The median age in the village was 52.3 years. 4.3% of residents were under the age of 18; 4.3% were between the ages of 18 and 24; 13% were from 25 to 44; 39% were from 45 to 64; and 39.1% were 65 years of age or older. The gender makeup of the village was 47.8% male and 52.2% female.

===2000 census===
As of the census of 2000, there were 49 people, 17 households, and 15 families living in the village. The population density was 658.3 PD/sqmi. There were 18 housing units at an average density of 241.8 /sqmi. The racial makeup of the village was 100.00% White.

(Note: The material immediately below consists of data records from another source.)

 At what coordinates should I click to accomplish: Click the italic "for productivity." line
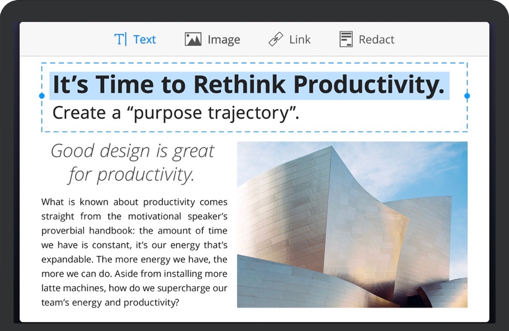click(x=132, y=174)
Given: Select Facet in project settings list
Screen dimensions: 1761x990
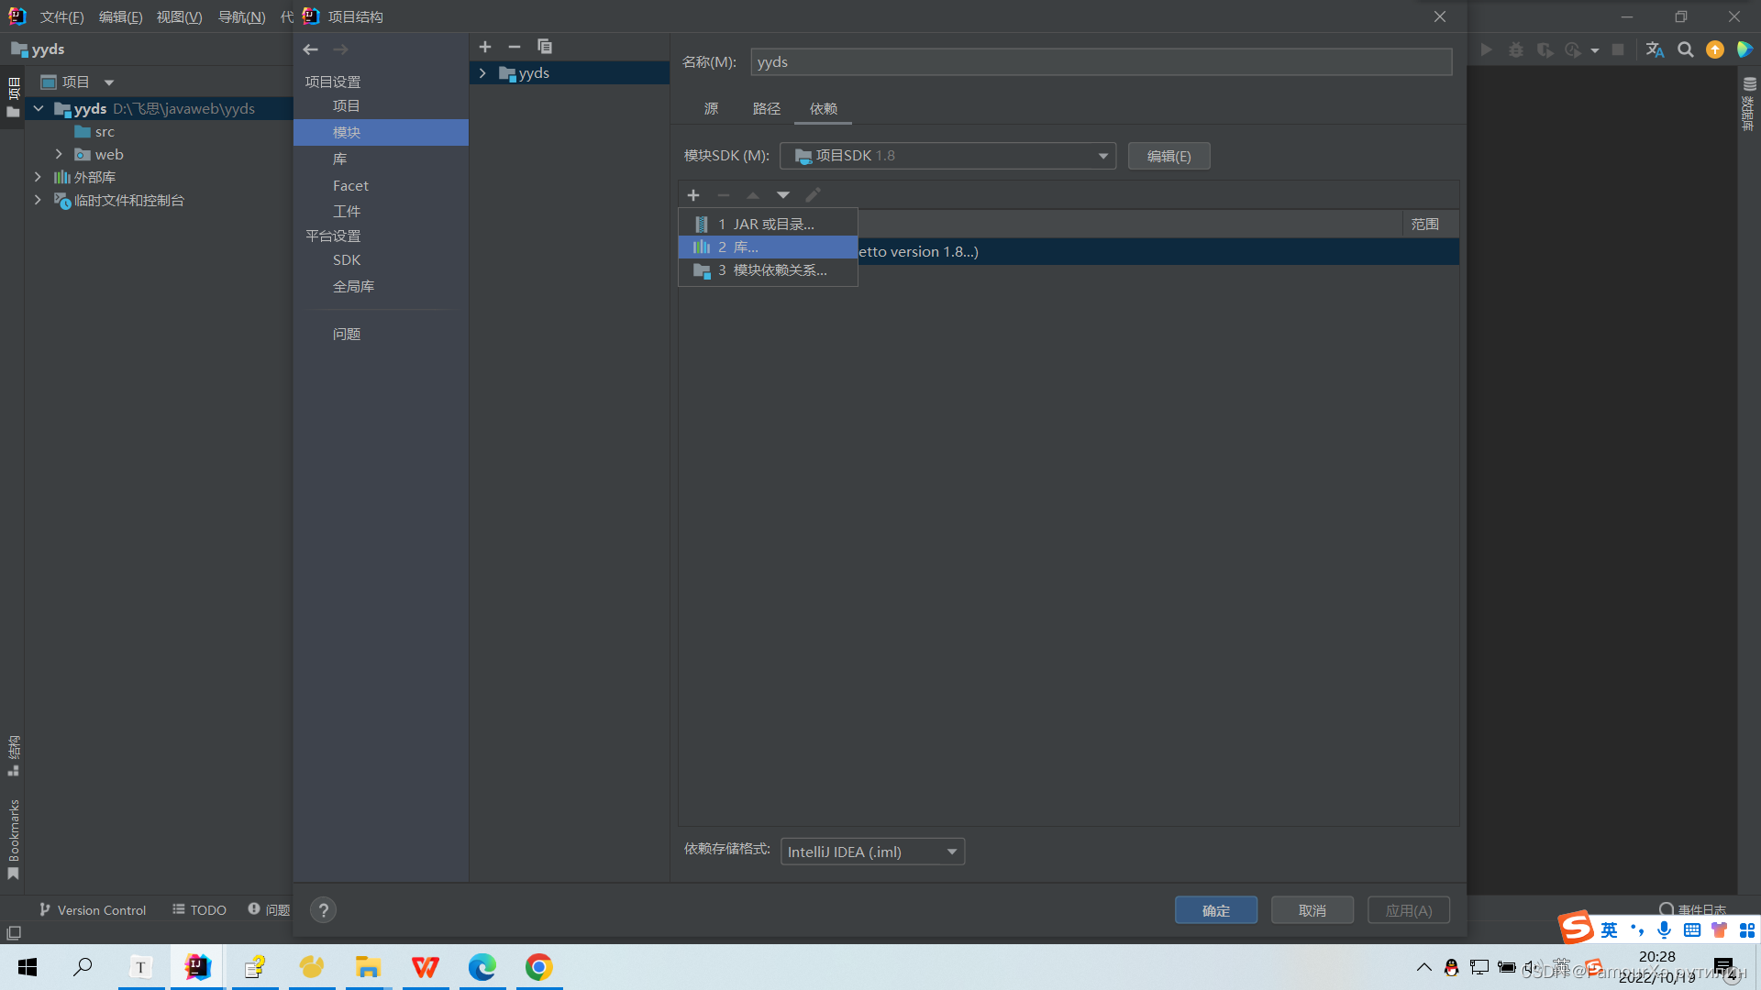Looking at the screenshot, I should pos(350,185).
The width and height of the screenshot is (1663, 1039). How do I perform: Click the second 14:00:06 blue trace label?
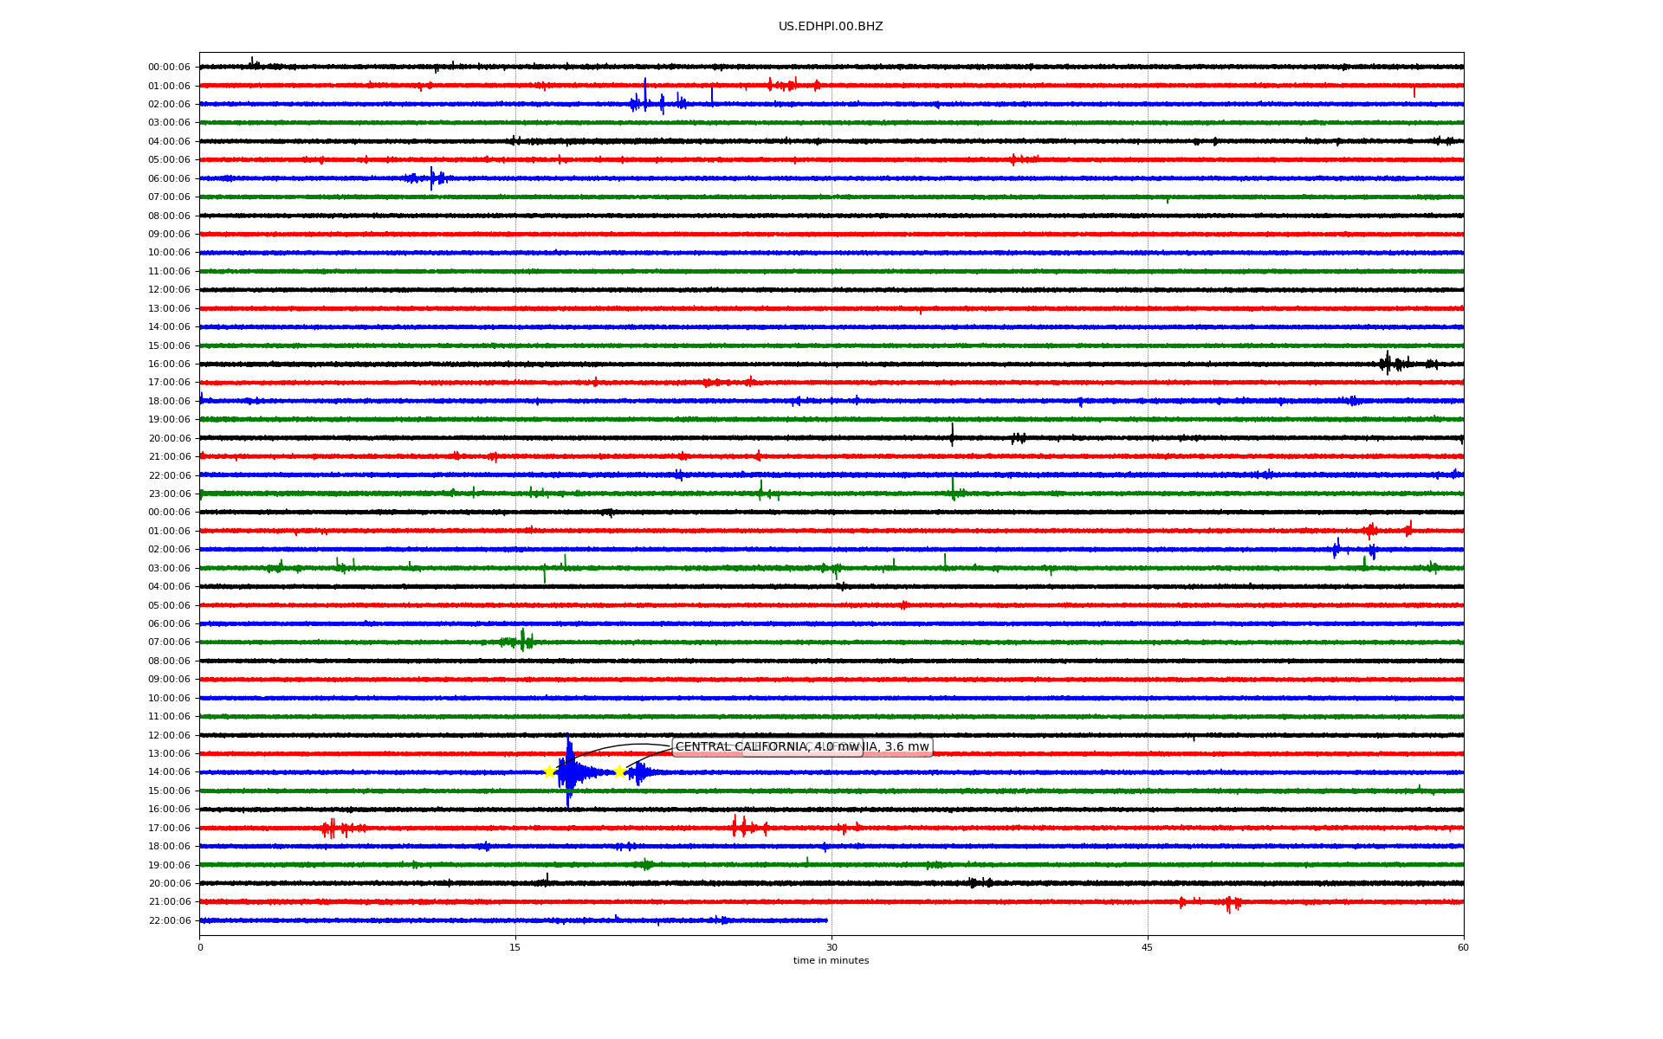click(x=169, y=772)
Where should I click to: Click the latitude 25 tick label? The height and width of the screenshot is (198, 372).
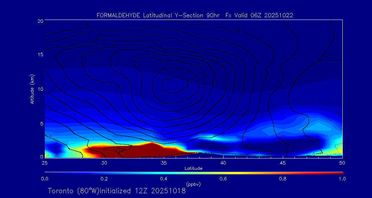pyautogui.click(x=44, y=162)
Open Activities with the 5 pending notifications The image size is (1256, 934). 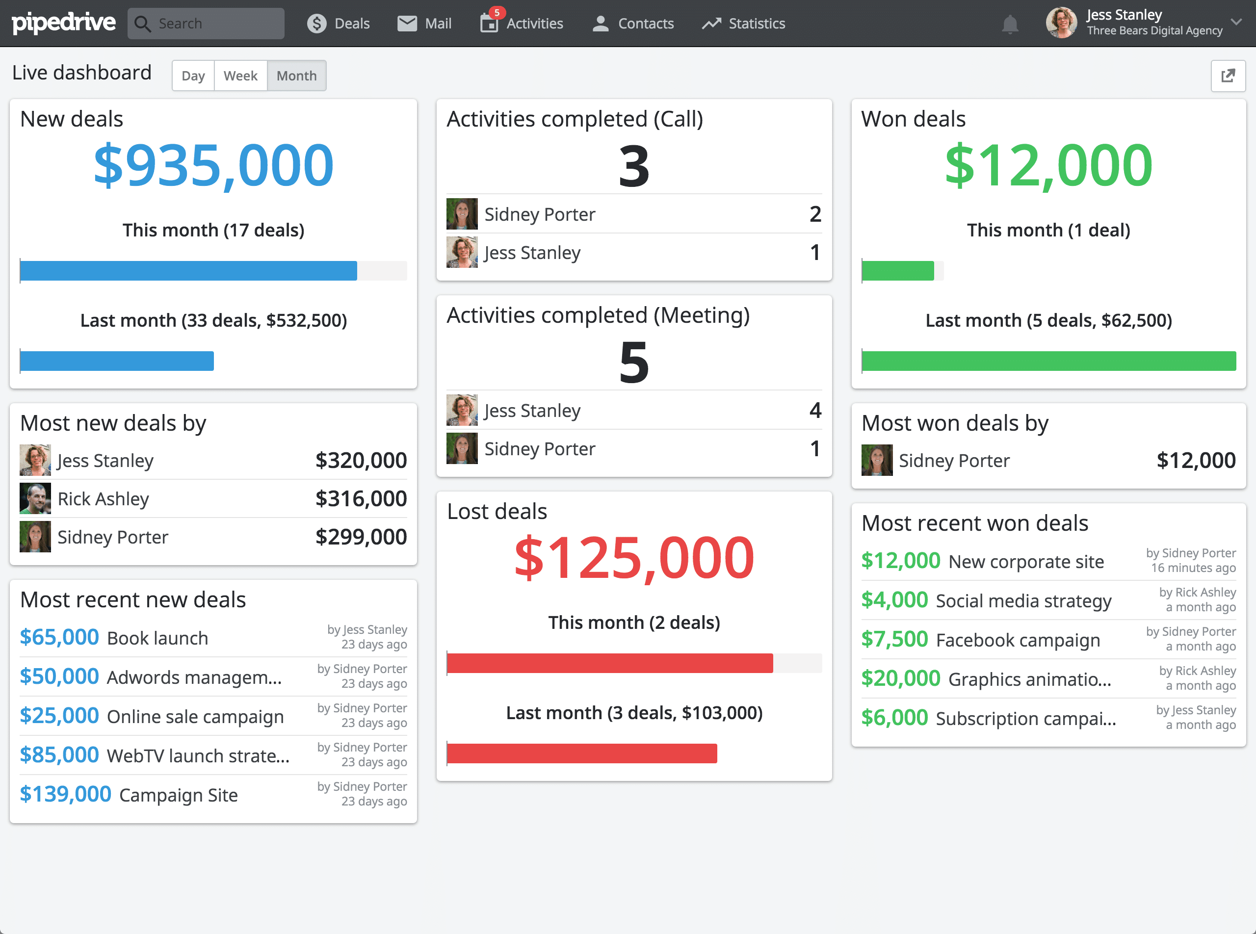pos(520,23)
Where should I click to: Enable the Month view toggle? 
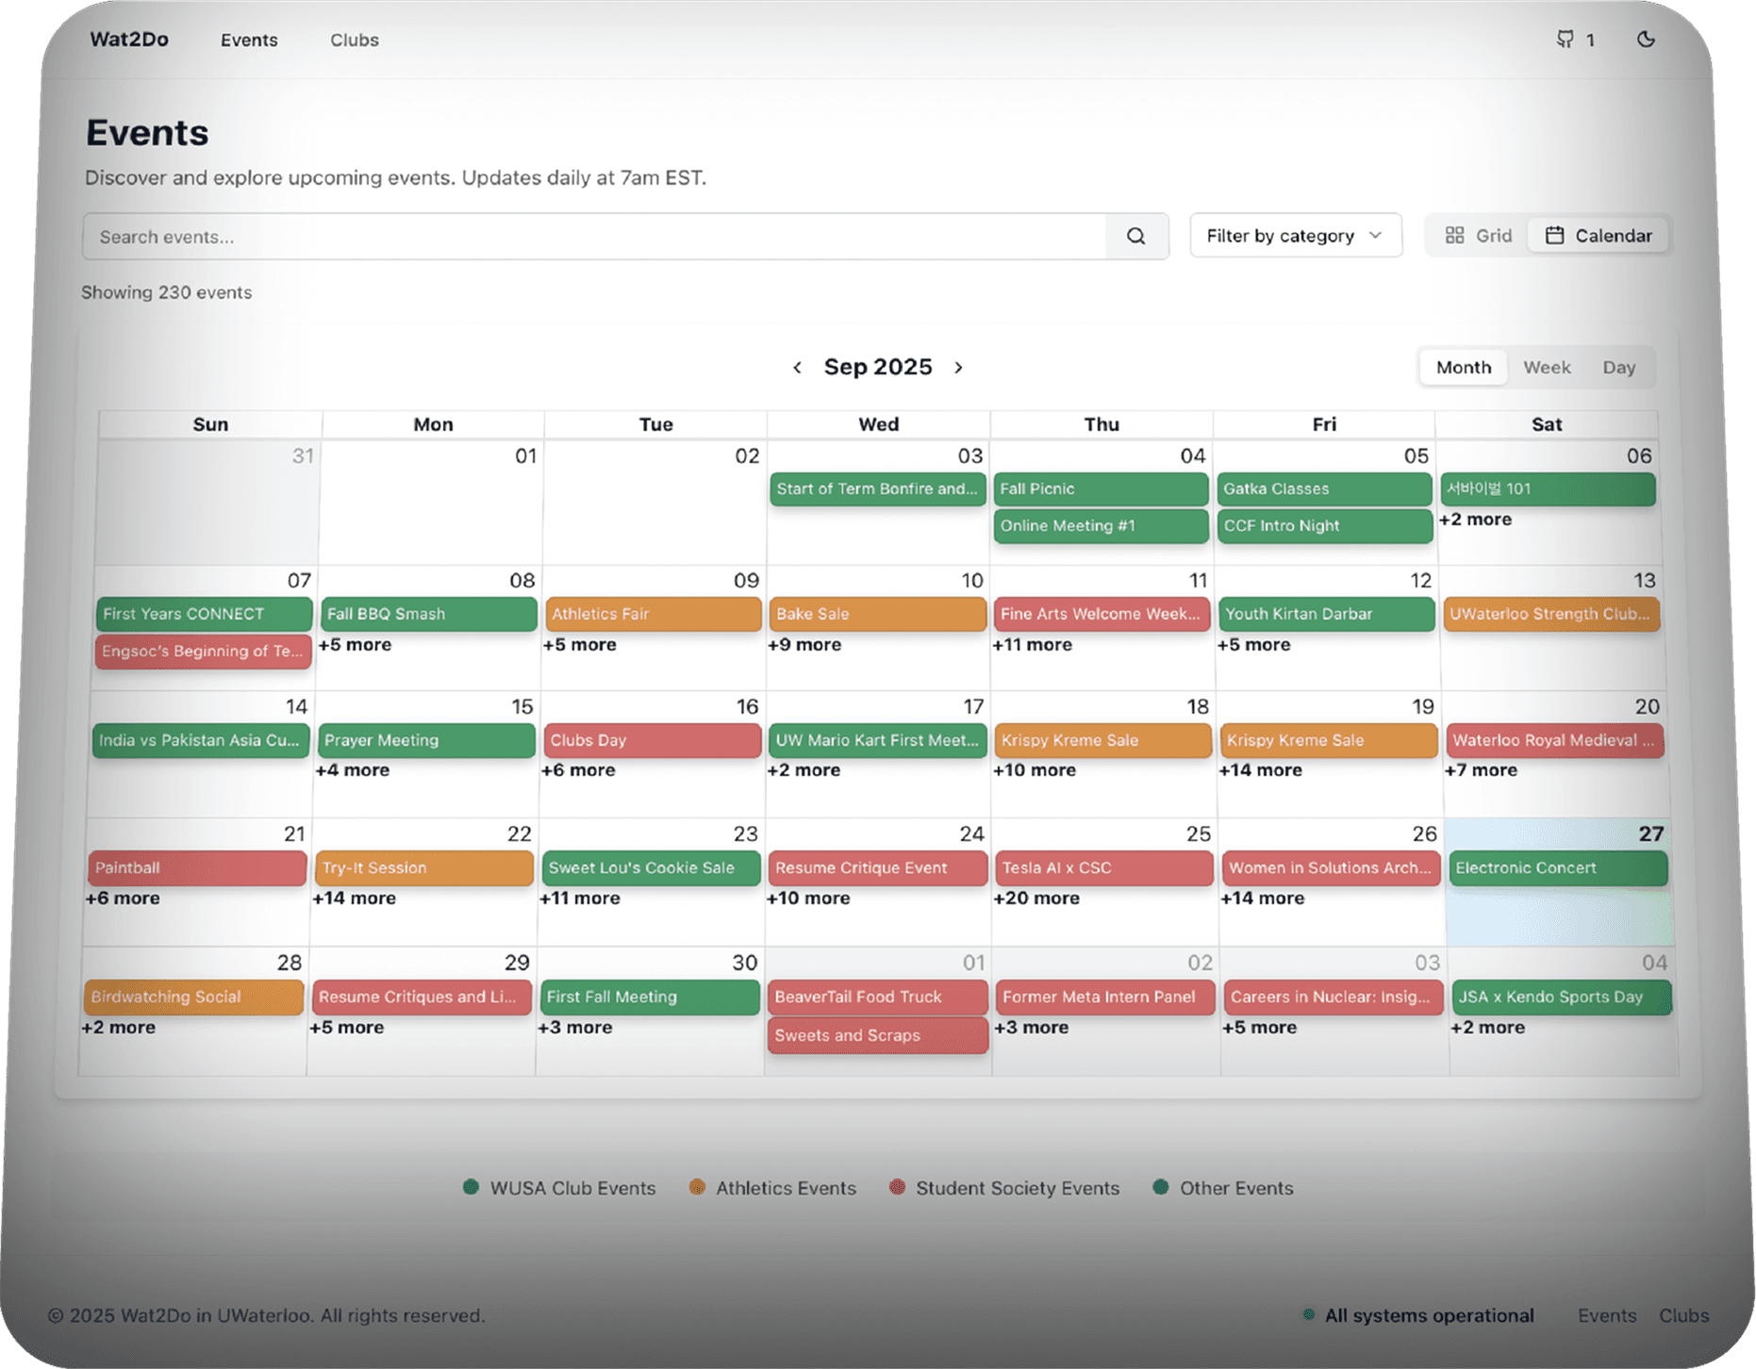click(1463, 367)
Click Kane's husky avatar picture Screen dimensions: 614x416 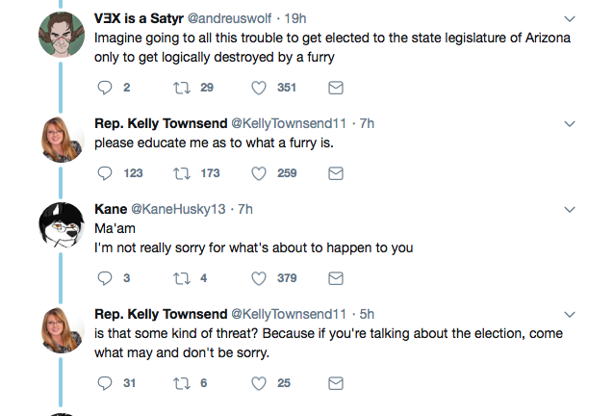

There were 17 households, out of which 35.3% had children under the age of 18 living with them, 94.1% were married couples living together, and 5.9% were non-families. 5.9% of all households were made up of individuals, and none had someone living alone who was 65 years of age or older. The average household size was 2.88 and the average family size was 3.00.

In the village, the population was spread out, with 32.7% under the age of 18, 28.6% from 25 to 44, 26.5% from 45 to 64, and 12.2% who were 65 years of age or older. The median age was 38 years. For every 100 females, there were 113.0 males. For every 100 females age 18 and over, there were 106.3 males.

As of 2000 the median income for a household in the village was $33,125, and the median income for a family was $33,125. Males had a median income of $24,750 versus $12,188 for females. The per capita income for the village was $29,645. None of the population and none of the families were below the poverty line.